In 1970, Brilliant and some friends rented a bus to drive around Europe, which then turned into a relief convoy to help victims of the 1970 Bhola cyclone in Bangladesh. The civil unrest stopped the relief caravan so he spent several years in India studying at a Himalayan ashram with sage Neem Karoli Baba, from whom he received the name Subramanyam. Brilliant was sitting under a bodhi tree at his guru’s ashram in northern India, content with doing nothing more than his daily meditations. There was just one problem: “Every time I sat and meditated, my guru would throw apples at me,” Brilliant says. “I had to get up and get moving. I had no choice.” The point of the apple throwing was to get Brilliant out of the lotus position and into work where he could do the greatest good.
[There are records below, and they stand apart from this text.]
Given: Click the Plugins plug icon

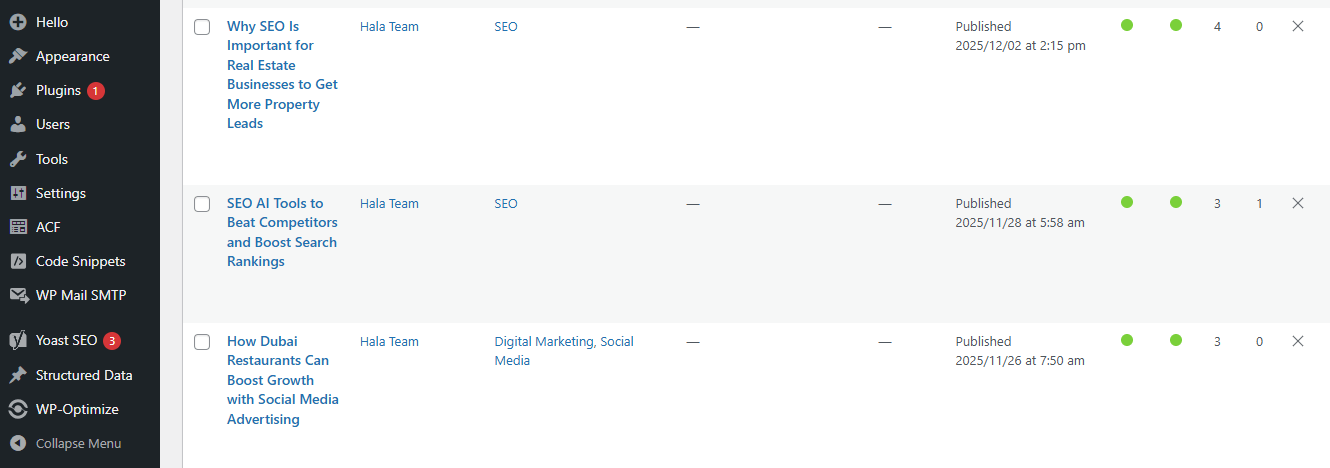Looking at the screenshot, I should pyautogui.click(x=18, y=90).
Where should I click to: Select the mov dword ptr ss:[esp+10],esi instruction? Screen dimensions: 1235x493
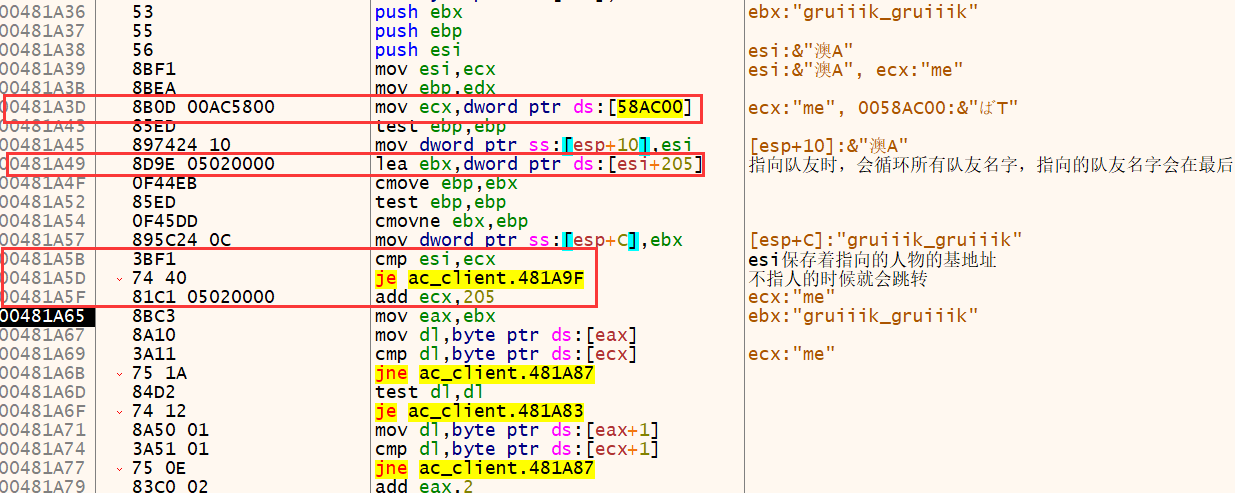coord(533,145)
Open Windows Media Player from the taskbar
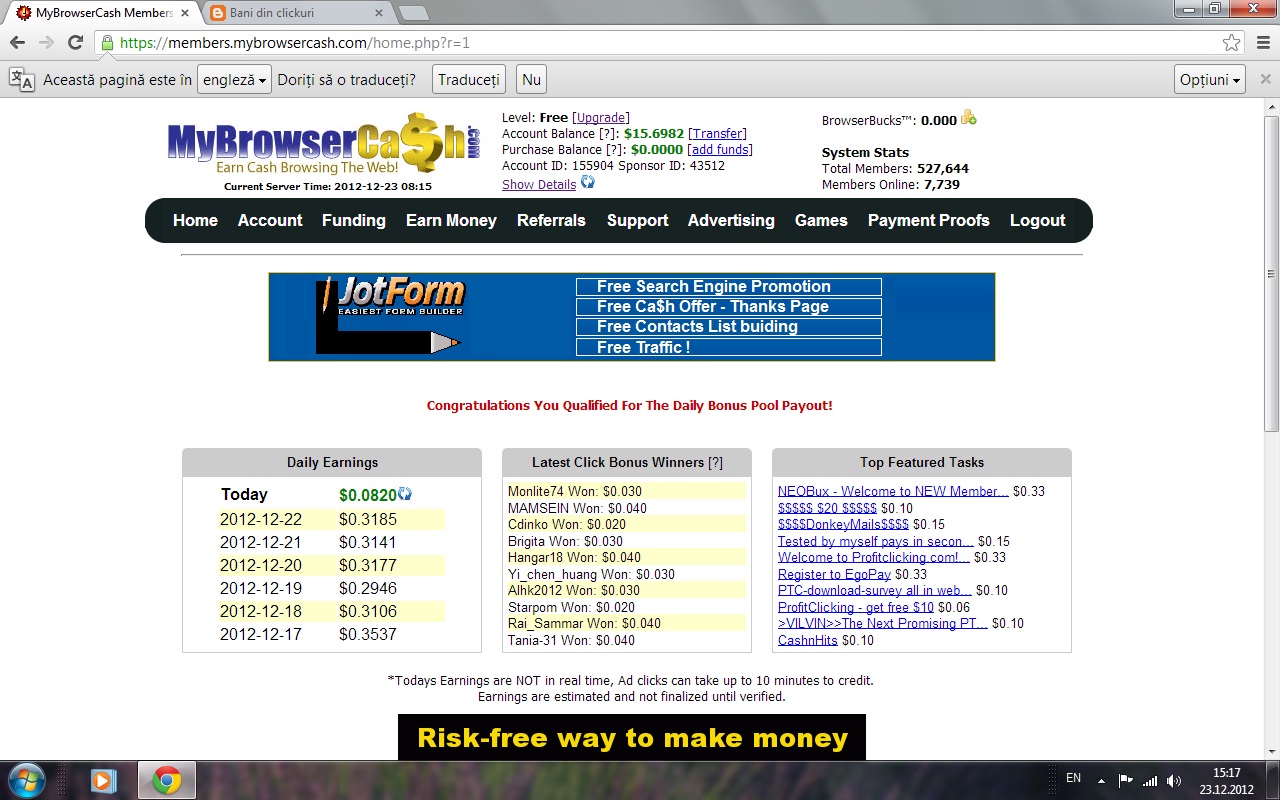Image resolution: width=1280 pixels, height=800 pixels. pyautogui.click(x=103, y=779)
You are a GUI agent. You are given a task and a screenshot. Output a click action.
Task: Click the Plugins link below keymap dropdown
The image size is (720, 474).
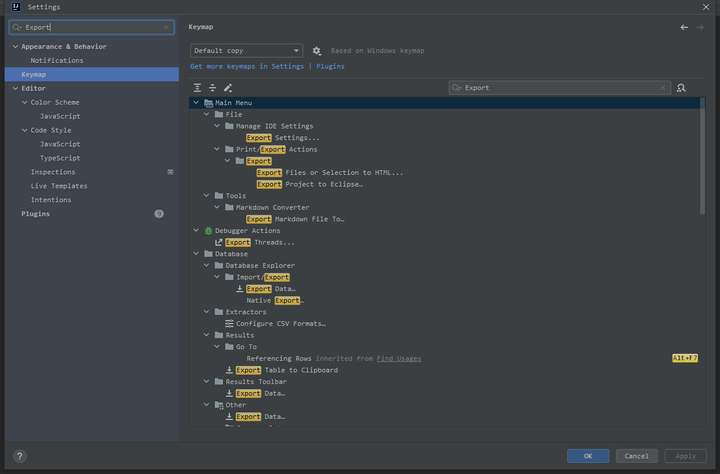330,67
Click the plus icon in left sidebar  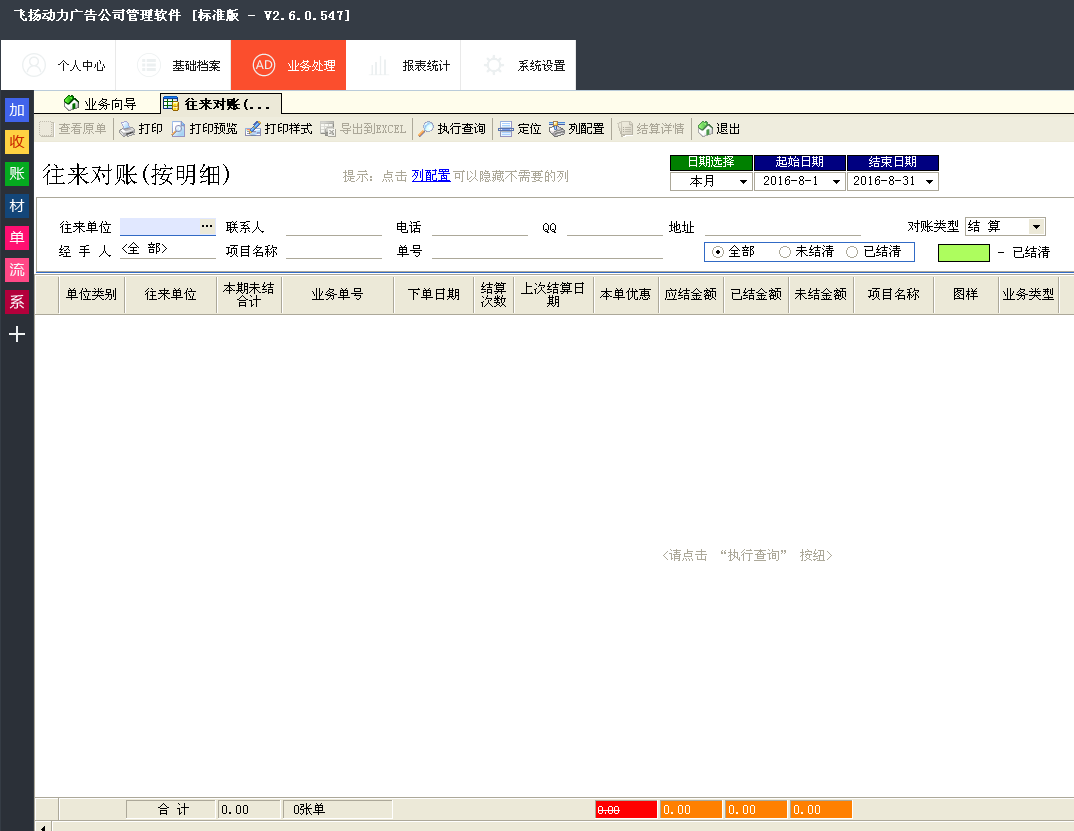tap(17, 334)
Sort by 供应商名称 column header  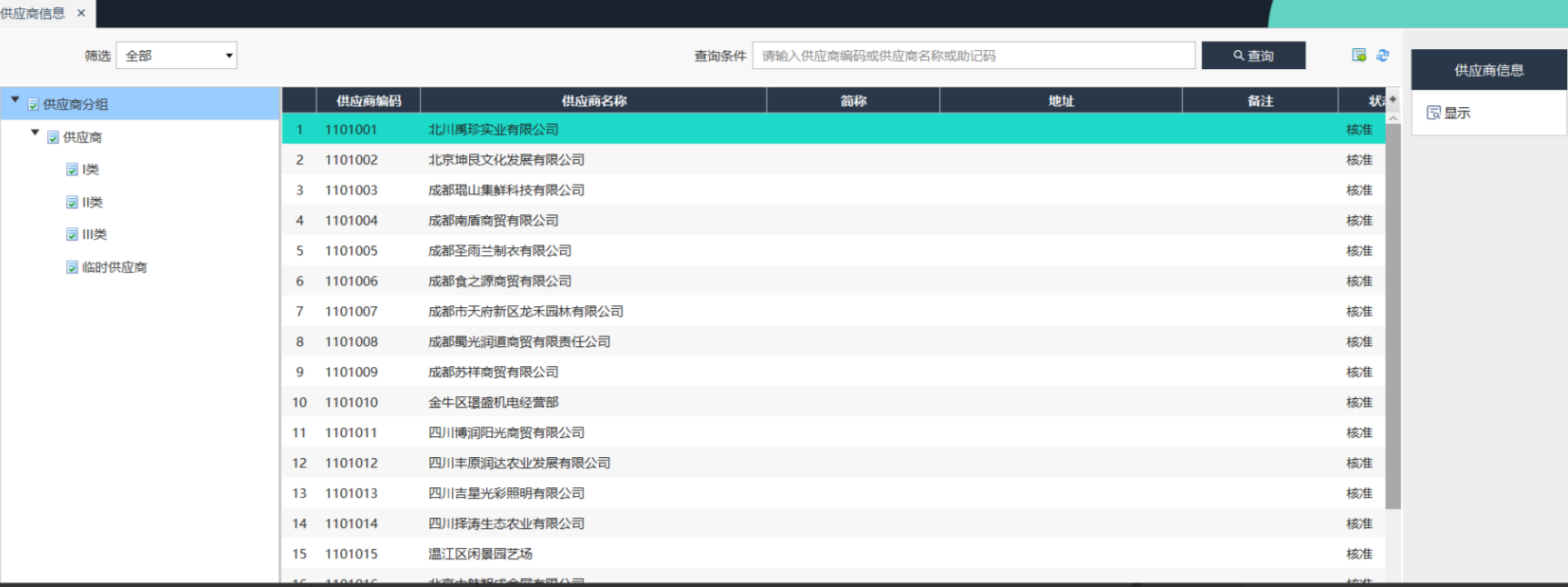tap(594, 101)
His guru, Neem Karoli Baba, said, “The lucky ones are those who do what they are meant to do.” For Baba, that meant vaccinating people against smallpox. In the early 1970s, the disease was devastating India. At his guru’s insistence, he found himself on his longest journey yet: a bus ride from the monastery in northern India to the offices of the United Nations. He would spend the next ten years successfully erradicating the disease. He was one of the leaders of the World Health Organization (WHO) smallpox eradication program that in 1980 was able to declare the certified global eradication of smallpox virus.

When he returned to the United States, he became a professor of international health at the University of Michigan as well as starting numerous charitable and business ventures. His next initiative was to create the Seva Foundation and its mission to eradicate blindness — a disease that he had seen firsthand while working in the smallpox program. Since Seva’s beginning, doctors have performed 1 million free sight-restoring operations in Asia. “Seva started primarily as a spiritual organization,” Brilliant says. “The work we did to alleviate blindness was a consequence of our spirituality. It was motivated by a desire to serve God by doing good.” He spent the first half of 2005 as a volunteer helping out in the tsunami in Sri Lanka and working in India with WHO in the campaign to eradicate polio.

Now, Larry Brilliant will coordinate all of Google’s philantropic initiatives. In broad terms, Google.org will pursue five “core initiatives” in three areas: fighting climate change; economic development; and building an early-warning system for pandemics and other disasters. It will be funded with 1% of the firm’s equity, annual profits and employees’ time.